Makepad-fr / fbjs

Tooling that automates your Facebook interactions.
https://www.npmjs.com/package/@makepad/fbjs
GNU General Public License v3.0
63 stars 24 forks source link

Switching to the desktop layout (done) #41

Closed iMrDJAi closed 3 years ago

iMrDJAi commented 3 years ago

The mobile layout of Facebook provides limited data and low quality media, because of that the project should switch entirely to the desktop layout.

Todo list:

kaanyagci commented 3 years ago

HI,

Thank you for your contribution. I changed the base branch from master to development as there are still things uncompleted. I'll try to take a closer look probably this weekend.

The markdown on post contents using another npm module could be an overkill also may be a maintainability problem. But we can implement something which removes all HTML tags around the String content not necessarily converting to a markdown input.
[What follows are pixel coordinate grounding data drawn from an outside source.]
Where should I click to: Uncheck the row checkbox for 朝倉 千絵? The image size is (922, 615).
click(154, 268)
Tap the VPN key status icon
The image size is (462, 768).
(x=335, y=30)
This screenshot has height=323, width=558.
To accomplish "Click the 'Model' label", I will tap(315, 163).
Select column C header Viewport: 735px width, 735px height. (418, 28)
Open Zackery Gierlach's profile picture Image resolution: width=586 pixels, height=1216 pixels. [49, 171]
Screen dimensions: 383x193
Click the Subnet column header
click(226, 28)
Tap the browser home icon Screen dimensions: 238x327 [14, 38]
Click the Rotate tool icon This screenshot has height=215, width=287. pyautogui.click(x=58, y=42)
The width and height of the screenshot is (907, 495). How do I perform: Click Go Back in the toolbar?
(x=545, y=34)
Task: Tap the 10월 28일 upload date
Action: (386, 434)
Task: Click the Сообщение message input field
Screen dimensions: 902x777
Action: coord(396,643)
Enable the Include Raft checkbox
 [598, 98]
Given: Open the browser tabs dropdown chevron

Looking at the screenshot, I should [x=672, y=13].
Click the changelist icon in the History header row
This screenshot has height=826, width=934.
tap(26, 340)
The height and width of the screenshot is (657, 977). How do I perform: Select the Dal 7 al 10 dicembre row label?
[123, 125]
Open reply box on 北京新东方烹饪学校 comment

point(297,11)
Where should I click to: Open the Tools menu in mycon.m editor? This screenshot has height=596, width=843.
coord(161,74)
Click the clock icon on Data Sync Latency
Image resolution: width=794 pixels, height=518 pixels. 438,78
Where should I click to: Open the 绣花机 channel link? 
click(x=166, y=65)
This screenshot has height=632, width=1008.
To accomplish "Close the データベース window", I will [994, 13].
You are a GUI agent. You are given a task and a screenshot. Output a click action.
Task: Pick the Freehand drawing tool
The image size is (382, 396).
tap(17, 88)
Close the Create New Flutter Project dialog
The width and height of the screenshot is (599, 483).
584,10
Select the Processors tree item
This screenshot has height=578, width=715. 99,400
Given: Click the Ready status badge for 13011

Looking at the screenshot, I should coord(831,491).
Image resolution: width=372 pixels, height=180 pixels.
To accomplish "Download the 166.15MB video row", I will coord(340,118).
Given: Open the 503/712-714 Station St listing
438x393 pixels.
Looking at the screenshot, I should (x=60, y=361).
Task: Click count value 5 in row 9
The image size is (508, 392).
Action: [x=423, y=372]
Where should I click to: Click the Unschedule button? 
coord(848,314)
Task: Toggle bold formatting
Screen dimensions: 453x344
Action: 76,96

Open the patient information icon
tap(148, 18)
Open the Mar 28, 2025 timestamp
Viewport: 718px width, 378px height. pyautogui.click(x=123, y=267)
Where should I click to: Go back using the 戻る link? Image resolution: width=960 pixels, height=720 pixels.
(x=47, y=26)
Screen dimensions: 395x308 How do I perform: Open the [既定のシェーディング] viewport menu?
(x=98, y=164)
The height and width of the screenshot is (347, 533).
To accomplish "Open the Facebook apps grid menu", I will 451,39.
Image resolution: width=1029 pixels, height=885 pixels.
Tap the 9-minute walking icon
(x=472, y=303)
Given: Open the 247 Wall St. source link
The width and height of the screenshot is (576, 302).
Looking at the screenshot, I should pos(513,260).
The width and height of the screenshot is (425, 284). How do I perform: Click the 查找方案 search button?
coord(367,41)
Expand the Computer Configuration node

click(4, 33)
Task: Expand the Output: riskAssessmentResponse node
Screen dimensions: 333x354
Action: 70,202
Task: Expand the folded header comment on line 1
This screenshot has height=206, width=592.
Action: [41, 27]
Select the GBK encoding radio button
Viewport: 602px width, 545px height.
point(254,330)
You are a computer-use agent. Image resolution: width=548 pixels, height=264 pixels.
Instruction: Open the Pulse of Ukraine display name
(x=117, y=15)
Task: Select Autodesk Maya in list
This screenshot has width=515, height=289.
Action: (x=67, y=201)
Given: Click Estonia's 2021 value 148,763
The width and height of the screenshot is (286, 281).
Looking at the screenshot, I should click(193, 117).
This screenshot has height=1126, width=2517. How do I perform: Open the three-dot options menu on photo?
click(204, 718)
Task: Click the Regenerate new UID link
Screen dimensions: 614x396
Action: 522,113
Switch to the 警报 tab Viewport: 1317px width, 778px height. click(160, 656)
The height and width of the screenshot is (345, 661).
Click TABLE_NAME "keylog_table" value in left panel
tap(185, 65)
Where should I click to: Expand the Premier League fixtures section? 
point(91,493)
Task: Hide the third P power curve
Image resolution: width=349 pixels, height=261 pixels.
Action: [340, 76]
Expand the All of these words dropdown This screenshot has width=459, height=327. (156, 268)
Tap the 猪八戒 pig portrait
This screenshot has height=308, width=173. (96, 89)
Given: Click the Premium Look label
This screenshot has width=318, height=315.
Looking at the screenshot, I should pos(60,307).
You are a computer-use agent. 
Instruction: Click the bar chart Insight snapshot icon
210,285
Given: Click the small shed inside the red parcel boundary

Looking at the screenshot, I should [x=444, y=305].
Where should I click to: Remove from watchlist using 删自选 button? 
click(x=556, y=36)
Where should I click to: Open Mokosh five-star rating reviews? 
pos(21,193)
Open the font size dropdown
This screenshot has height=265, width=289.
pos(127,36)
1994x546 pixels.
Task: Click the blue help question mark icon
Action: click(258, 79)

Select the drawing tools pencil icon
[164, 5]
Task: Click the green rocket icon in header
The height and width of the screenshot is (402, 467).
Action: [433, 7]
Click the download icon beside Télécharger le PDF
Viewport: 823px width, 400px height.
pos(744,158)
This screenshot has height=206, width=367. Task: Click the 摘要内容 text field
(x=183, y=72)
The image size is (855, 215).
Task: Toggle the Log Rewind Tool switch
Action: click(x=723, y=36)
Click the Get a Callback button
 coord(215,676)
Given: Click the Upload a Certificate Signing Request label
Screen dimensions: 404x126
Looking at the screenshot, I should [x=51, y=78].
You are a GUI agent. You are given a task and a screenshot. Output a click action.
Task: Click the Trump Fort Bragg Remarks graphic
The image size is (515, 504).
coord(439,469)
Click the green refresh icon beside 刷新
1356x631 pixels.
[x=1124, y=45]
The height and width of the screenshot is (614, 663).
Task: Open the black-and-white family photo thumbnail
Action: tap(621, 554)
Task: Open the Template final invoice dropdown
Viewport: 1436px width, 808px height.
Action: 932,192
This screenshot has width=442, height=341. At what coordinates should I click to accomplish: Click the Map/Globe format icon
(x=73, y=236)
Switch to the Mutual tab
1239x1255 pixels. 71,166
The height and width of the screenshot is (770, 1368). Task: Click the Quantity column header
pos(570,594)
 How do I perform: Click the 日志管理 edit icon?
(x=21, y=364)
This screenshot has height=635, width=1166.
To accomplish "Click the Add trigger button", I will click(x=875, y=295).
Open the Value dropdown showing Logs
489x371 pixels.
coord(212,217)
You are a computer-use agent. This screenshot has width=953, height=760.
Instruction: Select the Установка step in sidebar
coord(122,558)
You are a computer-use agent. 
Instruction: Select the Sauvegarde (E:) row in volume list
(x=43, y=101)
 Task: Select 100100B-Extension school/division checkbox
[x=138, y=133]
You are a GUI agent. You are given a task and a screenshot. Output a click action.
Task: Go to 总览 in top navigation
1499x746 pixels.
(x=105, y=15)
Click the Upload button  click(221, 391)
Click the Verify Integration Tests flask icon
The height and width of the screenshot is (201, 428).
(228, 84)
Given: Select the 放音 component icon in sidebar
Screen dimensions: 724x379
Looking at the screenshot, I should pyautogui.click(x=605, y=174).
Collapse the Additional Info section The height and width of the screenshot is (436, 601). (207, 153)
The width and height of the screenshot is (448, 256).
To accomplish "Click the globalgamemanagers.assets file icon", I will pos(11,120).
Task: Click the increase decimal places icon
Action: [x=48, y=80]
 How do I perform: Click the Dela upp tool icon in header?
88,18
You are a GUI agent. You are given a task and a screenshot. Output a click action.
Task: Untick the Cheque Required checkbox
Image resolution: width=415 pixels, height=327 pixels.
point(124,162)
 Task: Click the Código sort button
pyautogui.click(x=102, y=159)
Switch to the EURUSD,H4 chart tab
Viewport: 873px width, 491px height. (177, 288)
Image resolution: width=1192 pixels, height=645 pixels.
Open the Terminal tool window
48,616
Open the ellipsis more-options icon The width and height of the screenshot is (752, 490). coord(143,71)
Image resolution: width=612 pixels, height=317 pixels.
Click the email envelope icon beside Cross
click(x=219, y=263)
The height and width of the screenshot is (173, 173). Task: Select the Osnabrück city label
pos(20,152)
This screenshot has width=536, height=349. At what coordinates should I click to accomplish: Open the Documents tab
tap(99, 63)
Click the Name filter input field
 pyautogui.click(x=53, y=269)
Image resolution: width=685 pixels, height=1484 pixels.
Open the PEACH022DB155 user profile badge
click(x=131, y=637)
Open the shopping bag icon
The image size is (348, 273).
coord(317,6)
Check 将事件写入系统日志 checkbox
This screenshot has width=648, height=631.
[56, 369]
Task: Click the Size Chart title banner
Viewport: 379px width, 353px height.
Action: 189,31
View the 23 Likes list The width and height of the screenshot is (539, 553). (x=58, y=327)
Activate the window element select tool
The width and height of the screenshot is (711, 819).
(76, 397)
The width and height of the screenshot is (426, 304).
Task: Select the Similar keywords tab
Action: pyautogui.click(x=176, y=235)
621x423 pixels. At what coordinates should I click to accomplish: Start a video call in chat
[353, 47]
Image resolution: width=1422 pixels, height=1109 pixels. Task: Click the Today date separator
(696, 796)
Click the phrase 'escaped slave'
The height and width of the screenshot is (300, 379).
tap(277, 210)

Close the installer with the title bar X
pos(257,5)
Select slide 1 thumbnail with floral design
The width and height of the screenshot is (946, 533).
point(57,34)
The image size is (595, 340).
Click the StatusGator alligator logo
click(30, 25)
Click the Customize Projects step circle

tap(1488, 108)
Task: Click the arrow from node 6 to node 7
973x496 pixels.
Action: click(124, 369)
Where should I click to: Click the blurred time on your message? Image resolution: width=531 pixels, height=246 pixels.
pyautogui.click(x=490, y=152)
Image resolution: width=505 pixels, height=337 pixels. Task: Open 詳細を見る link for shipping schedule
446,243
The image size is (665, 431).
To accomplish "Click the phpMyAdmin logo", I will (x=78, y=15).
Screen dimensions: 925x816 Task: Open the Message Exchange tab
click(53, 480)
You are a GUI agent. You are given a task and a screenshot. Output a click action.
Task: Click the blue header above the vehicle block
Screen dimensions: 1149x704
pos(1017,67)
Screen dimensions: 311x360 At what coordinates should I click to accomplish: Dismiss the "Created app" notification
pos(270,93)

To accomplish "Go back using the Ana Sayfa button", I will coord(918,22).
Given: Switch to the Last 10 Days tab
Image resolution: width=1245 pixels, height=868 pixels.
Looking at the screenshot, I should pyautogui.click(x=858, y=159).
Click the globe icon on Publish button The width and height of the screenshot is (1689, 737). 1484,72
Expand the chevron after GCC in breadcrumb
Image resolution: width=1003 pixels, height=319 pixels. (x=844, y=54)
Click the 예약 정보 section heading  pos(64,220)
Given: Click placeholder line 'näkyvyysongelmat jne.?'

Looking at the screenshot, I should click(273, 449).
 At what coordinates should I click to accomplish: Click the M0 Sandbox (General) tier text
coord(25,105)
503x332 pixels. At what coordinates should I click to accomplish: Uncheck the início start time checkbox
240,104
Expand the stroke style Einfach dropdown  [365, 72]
iMrDJAi commented 3 years ago

HI,

Thank you for your contribution. I changed the base branch from master to development as there are still things uncompleted. I'll try to take a closer look probably this weekend.

The markdown on post contents using another npm module could be an overkill also may be a maintainability problem. But we can implement something which removes all HTML tags around the String content not necessarily converting to a markdown input.

@kaanyagci The point of the markdown format is actually providing users a minimal output can be used to re-visualize posts content in the exact same way as the original, I only suggested that to avoid including the HTML format as it may be large and not human readable.
But I think you're right, we should reduce the number of the third party modules, also it's a good idea to let users handle the output by themselves, and we can provide them examples on how to do that.
In this case, we have to include the innerHTML along with the innerText in the output.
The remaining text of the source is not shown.